• _YOUR TASK_
Could you reproduce all of the records exactly?

• _DATA SHOWN_
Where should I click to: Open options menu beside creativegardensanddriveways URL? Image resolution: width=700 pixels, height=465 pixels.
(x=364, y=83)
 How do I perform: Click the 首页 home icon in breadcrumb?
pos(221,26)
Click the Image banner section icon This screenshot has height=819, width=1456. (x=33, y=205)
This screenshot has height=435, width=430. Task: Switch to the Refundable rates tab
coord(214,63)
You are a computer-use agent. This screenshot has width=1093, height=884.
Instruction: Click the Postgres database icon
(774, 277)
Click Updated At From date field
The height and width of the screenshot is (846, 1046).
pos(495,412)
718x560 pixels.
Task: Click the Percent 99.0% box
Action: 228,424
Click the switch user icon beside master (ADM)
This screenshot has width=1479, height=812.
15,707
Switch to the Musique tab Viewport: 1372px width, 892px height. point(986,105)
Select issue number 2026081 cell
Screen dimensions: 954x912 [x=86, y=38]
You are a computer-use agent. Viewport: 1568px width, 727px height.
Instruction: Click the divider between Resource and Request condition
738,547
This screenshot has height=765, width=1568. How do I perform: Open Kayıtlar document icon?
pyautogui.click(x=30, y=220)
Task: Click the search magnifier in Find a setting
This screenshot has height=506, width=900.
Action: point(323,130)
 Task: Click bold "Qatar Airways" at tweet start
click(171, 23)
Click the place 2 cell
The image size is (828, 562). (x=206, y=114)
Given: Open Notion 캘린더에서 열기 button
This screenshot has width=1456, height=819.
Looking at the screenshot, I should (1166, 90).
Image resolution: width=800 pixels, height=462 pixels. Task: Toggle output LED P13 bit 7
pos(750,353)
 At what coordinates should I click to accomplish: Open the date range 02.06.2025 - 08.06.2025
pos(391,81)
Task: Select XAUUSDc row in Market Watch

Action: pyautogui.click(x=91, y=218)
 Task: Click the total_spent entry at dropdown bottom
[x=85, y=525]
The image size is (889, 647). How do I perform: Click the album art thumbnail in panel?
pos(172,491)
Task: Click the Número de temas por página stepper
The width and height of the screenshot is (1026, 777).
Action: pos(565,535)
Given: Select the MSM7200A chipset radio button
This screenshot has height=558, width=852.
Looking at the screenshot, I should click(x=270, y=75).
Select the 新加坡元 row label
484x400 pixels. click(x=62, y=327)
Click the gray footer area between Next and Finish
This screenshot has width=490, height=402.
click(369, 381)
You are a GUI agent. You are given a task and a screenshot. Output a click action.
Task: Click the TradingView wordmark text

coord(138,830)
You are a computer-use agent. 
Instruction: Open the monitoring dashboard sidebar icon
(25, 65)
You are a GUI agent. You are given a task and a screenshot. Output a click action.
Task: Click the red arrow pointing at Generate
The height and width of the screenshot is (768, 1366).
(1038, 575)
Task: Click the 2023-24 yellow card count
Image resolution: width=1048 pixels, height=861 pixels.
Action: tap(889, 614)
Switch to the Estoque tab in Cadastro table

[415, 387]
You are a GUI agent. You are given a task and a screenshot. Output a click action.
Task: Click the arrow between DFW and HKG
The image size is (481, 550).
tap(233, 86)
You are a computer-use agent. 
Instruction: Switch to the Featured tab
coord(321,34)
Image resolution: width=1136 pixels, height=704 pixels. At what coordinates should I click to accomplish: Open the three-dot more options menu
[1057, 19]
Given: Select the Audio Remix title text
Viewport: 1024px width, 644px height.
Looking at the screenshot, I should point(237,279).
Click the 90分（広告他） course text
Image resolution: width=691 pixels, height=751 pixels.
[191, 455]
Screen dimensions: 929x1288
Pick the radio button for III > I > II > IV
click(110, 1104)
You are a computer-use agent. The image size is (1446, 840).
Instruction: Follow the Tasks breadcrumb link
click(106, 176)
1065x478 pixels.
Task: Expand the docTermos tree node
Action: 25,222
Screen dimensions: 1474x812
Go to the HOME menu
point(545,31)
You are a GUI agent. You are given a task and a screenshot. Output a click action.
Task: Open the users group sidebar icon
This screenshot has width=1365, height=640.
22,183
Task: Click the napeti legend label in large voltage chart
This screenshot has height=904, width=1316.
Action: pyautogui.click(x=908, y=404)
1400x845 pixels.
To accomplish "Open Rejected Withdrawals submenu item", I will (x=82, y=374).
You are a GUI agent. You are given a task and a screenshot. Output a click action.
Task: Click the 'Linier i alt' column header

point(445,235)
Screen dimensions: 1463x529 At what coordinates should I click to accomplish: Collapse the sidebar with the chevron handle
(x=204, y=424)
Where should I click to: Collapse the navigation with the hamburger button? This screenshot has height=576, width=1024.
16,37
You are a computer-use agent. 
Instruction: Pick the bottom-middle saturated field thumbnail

• _ANSWER SECTION_
Where should I click to: Open options menu beside creativegardensanddriveways URL? Image resolution: width=700 pixels, height=465 pixels.
(x=364, y=83)
 How do I perform: Click the 首页 home icon in breadcrumb?
pos(221,26)
Click the Image banner section icon This screenshot has height=819, width=1456. (x=33, y=205)
This screenshot has height=435, width=430. Task: Switch to the Refundable rates tab
coord(214,63)
You are a computer-use agent. This screenshot has width=1093, height=884.
Instruction: Click the Postgres database icon
(774, 277)
Click Updated At From date field
The height and width of the screenshot is (846, 1046).
pos(495,412)
718x560 pixels.
Task: Click the Percent 99.0% box
Action: 228,424
Click the switch user icon beside master (ADM)
This screenshot has width=1479, height=812.
15,707
Switch to the Musique tab Viewport: 1372px width, 892px height. point(986,105)
Select issue number 2026081 cell
Screen dimensions: 954x912 [x=86, y=38]
You are a computer-use agent. Viewport: 1568px width, 727px height.
Instruction: Click the divider between Resource and Request condition
738,547
This screenshot has height=765, width=1568. How do I perform: Open Kayıtlar document icon?
pyautogui.click(x=30, y=220)
Task: Click the search magnifier in Find a setting
This screenshot has height=506, width=900.
Action: point(323,130)
 Task: Click bold "Qatar Airways" at tweet start
click(171, 23)
Click the place 2 cell
The image size is (828, 562). (x=206, y=114)
Given: Open Notion 캘린더에서 열기 button
This screenshot has width=1456, height=819.
Looking at the screenshot, I should (1166, 90).
Image resolution: width=800 pixels, height=462 pixels. Task: Toggle output LED P13 bit 7
pos(750,353)
 At what coordinates should I click to accomplish: Open the date range 02.06.2025 - 08.06.2025
pos(391,81)
Task: Select XAUUSDc row in Market Watch

Action: pyautogui.click(x=91, y=218)
 Task: Click the total_spent entry at dropdown bottom
[x=85, y=525]
The image size is (889, 647). How do I perform: Click the album art thumbnail in panel?
pos(172,491)
Task: Click the Número de temas por página stepper
The width and height of the screenshot is (1026, 777).
Action: pos(565,535)
Given: Select the MSM7200A chipset radio button
This screenshot has height=558, width=852.
Looking at the screenshot, I should click(x=270, y=75).
Select the 新加坡元 row label
484x400 pixels. click(x=62, y=327)
Click the gray footer area between Next and Finish
This screenshot has width=490, height=402.
click(369, 381)
You are a GUI agent. You are given a task and a screenshot. Output a click action.
Task: Click the TradingView wordmark text

coord(138,830)
You are a computer-use agent. 
Instruction: Open the monitoring dashboard sidebar icon
(25, 65)
You are a GUI agent. You are given a task and a screenshot. Output a click action.
Task: Click the red arrow pointing at Generate
The height and width of the screenshot is (768, 1366).
(1038, 575)
Task: Click the 2023-24 yellow card count
Image resolution: width=1048 pixels, height=861 pixels.
Action: tap(889, 614)
Switch to the Estoque tab in Cadastro table

[415, 387]
You are a GUI agent. You are given a task and a screenshot. Output a click action.
Task: Click the arrow between DFW and HKG
The image size is (481, 550).
tap(233, 86)
You are a computer-use agent. 
Instruction: Switch to the Featured tab
coord(321,34)
Image resolution: width=1136 pixels, height=704 pixels. At what coordinates should I click to accomplish: Open the three-dot more options menu
[1057, 19]
Given: Select the Audio Remix title text
Viewport: 1024px width, 644px height.
Looking at the screenshot, I should point(237,279).
Click the 90分（広告他） course text
Image resolution: width=691 pixels, height=751 pixels.
[191, 455]
Screen dimensions: 929x1288
Pick the radio button for III > I > II > IV
click(110, 1104)
You are a computer-use agent. The image size is (1446, 840).
Instruction: Follow the Tasks breadcrumb link
click(106, 176)
1065x478 pixels.
Task: Expand the docTermos tree node
Action: 25,222
Screen dimensions: 1474x812
Go to the HOME menu
point(545,31)
You are a GUI agent. You are given a task and a screenshot. Output a click action.
Task: Open the users group sidebar icon
This screenshot has width=1365, height=640.
22,183
Task: Click the napeti legend label in large voltage chart
This screenshot has height=904, width=1316.
Action: pyautogui.click(x=908, y=404)
1400x845 pixels.
To accomplish "Open Rejected Withdrawals submenu item", I will (x=82, y=374).
You are a GUI agent. You are given a task and a screenshot. Output a click action.
Task: Click the 'Linier i alt' column header

point(445,235)
Screen dimensions: 1463x529 At what coordinates should I click to accomplish: Collapse the sidebar with the chevron handle
(x=204, y=424)
Where should I click to: Collapse the navigation with the hamburger button? This screenshot has height=576, width=1024.
16,37
You are a computer-use agent. 
Instruction: Pick the bottom-middle saturated field thumbnail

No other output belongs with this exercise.